Allie scowled at him. “Are you always so full of gloom and doom?”
“Usually.”
Nick looked at the forest around them. Was this such a bad place to spend eternity? It wasn’t exactly paradise, but it was kind of pretty. The trees were full and lush. They’d never lose their leaves. He wondered if the weather of the living world could still affect him. If not, then it wouldn’t be so bad staying here. Certainly the boy they called Lief had adjusted, so couldn’t they? But then, that wasn’t the real question. The question was, did they want to?
Lief waited in his tree house, and soon they climbed up to him, as he knew they would. He quickly hid his special things as Nick and Allie reached the platform, both of them huffing and puffing, as if they were out of breath.
“Stop that,” he told them. “You’re not out of breath, you just think you are, so stop it.”
“Lief, please, this is important,” Allie said. “We need you to tell us about the ‘others’ you were talking about before.”
There was no sense trying to hide it now, so he told them what he knew. “They come through my forest every once in a while. Other kids on their way places.

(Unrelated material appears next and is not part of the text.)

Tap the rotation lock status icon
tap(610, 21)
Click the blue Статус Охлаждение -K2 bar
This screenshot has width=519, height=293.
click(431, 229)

They never stay long—and none have come through here for years.”
“Where do they go?”
“Anywhere. They’re always running. They’re always running from the McGill.”
“The what?”
“The McGill.”
“Is that a grown-up?”
Lief shook his head. “No grown-ups here. Only kids. Kids and monsters.”
“Monsters!” said Nick. “That’s great. That’s wonderful. I’m so glad I asked.”
But Allie wasn’t shaken. “There are no such things as monsters,” she told Lief.